Chapitre 1 : Le silence de Belgrade, a ville est intacte, un décor de cinéma figé.  Liang pénètre dans une librairie de Belgrade. Il récupère le dossier officiel. Pas d'agents, pas de combats, juste la lourdeur d'une ville qui sait qu'elle a été utilisée comme un pion.

Chapitre 2 : Le train transcontinental entame le long voyage de retour.  Liang lit le dossier. Le train traverse l'Europe en ruines, soulignant ce que révèle le dossier 

Chapitre 3 : La genèse au sein du VARASH Liang lit les procès-verbaux des réunions du VARASH à la résidence Beit-Aghion. Il découvre les rôles précis de Netanyahu et des chefs militaires, définissant la nécessité de la destruction mutuelle pour libérer l'espace pour un nouveau gouvernement mondial.

Chapitre 4 : La mécanique du sacrifice par les consortiums Il analyse les rapports financiers de Goldmann-Barak. Le document expose comment ce consortium a financé le développement des explosifs HMX et corrompu les instances internationales pour assurer le silence des autres puissances lors du déclenchement des hostilités.
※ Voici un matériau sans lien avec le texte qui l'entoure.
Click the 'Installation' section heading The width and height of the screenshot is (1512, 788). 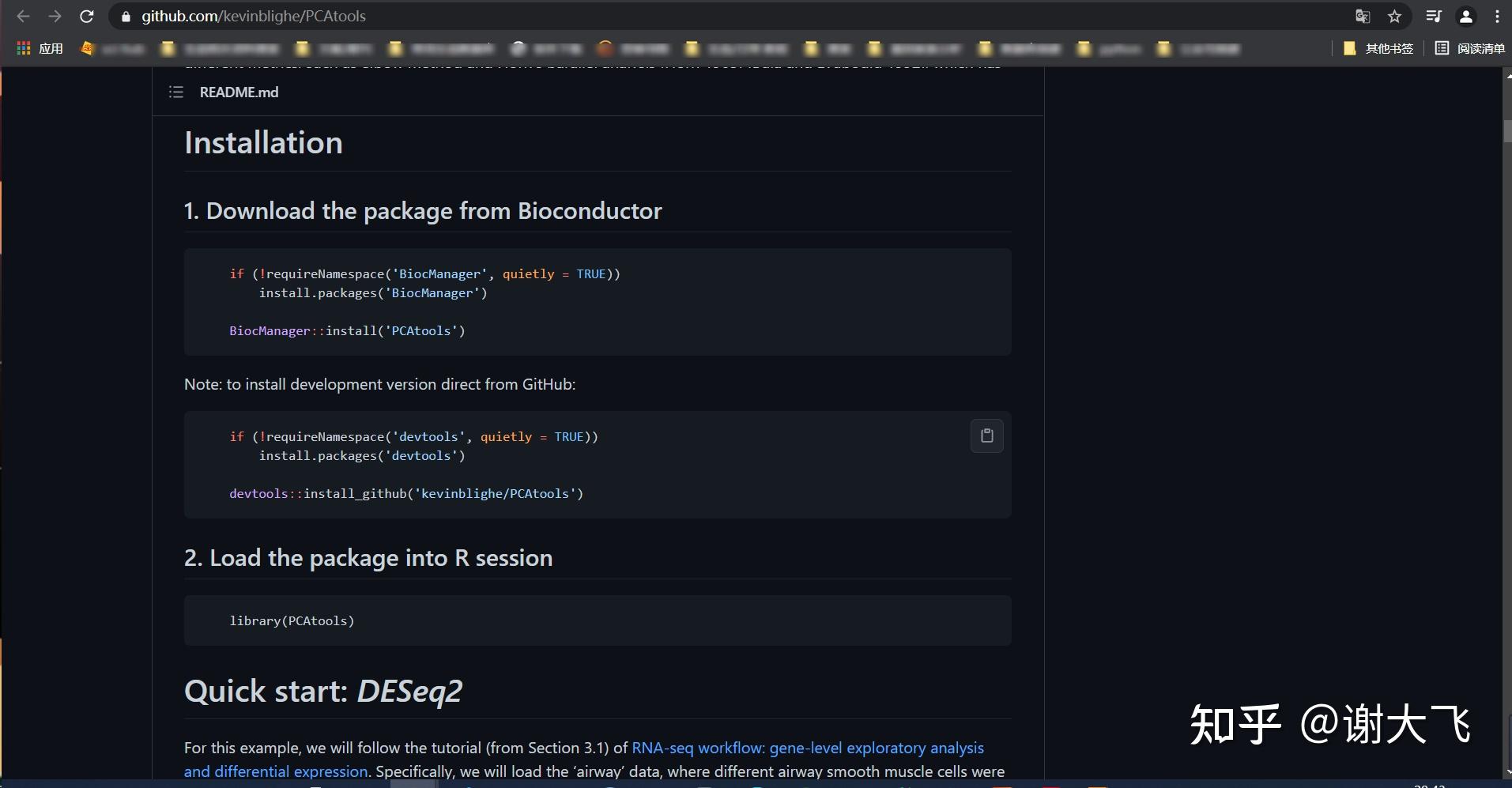point(263,143)
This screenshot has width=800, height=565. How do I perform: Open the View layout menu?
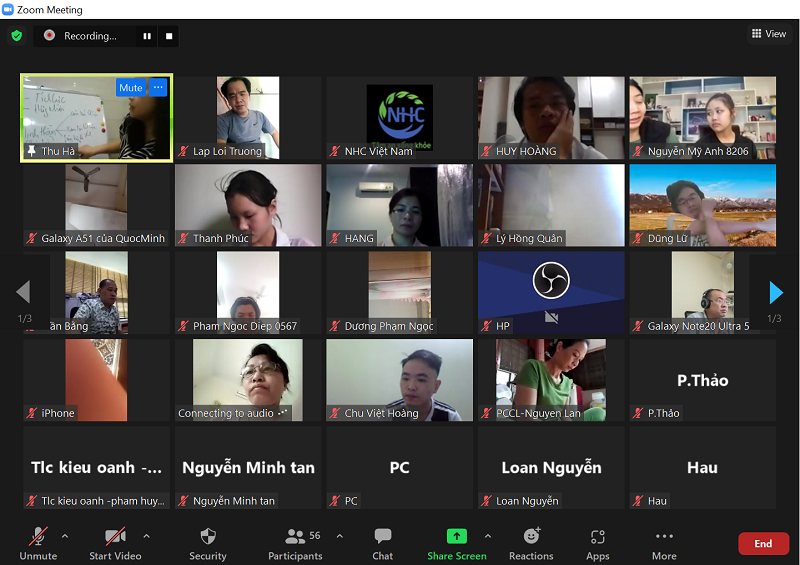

Chapitre 5 : L'Exode vers la Patagonie Liang découvre la liste des exfiltrés. Ils ne sont pas des victimes, mais des planificateurs. Ils ont déplacé leurs familles, leurs actifs et leurs cadres vers les bases patagoniennes des mois, des années avant le lancement des missiles.

Chapitre 6 : Belgrade, l'instrument tactique Liang lit les documents stratégiques expliquant pourquoi la Serbie a été épargnée. Elle devait rester une zone de transit pour les réseaux d'influence et servir de "témoin intact" à la puissance de ceux qui, d'un simple geste, ont déclenché l'apocalypse sans raser leur propre pion.

Chapitre 7 : La paranoïa des "Architectes" Des agents au service des élites en Patagonie, tentent de reprendre le dossier dans le train. Liang élimine les assaillants, traitant cette tentative comme une procédure d'entretien de routine.

Chapitre 8 : La liquidation du monde Liang tombe sur les notes de la Fondation Beit-Aghion. C’est une étude sur la "démographie excédentaire". Il réalise que la guerre n'était pas un outil de conquête, mais un outil de réduction drastique de la population mondiale, considérée comme surnuméraire

Chapitre 9 : L'approche de Chongqing Le train approche. Liang sait. Il sait que le « 415 », son employeur, veut ce dossier non pour la justice, mais pour négocier avec les derniers vestiges de cette élite cachée. Liang comprend que rien ne changera : les prédateurs ont juste changé de nom.

Chapitre 10 : La livraison et l'indifférence Liang remet les documents. Le « 415 » lui verse sa prime sans un mot. Liang retourne au bordel de Nan'an. Il commande son baijiu. Le dossier Megiddo est désormais un levier de pouvoir pour les Triades, une monnaie d'échange, et Liang est le témoin qui a vu que le monde n'est pas mort par hasard : il a été délibérément éteint.